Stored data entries
________

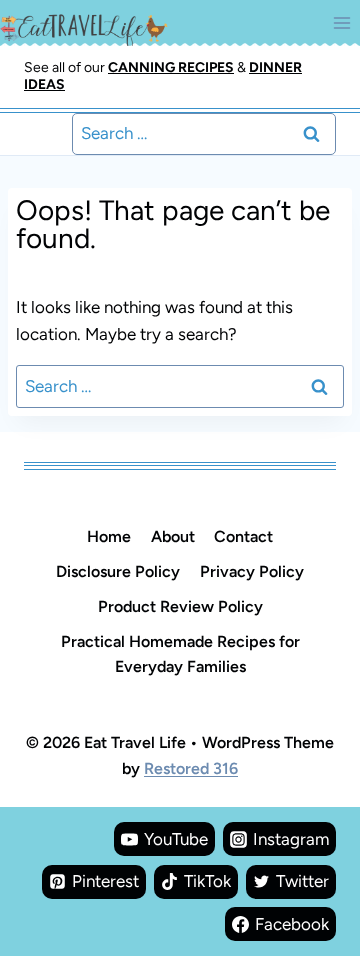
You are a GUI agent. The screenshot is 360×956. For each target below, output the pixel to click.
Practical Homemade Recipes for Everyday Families (180, 654)
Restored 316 (191, 768)
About (173, 536)
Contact (243, 536)
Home (109, 536)
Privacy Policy (252, 571)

________

Assignment:
Could you reproduce the records above exactly, leaving out every picture?

Your solution:
You are a GUI agent. The screenshot is 360×956. For each target below, output the pixel to click.
Practical Homemade Recipes for Everyday Families (180, 654)
Restored 316 (191, 768)
About (173, 536)
Contact (243, 536)
Home (109, 536)
Privacy Policy (252, 571)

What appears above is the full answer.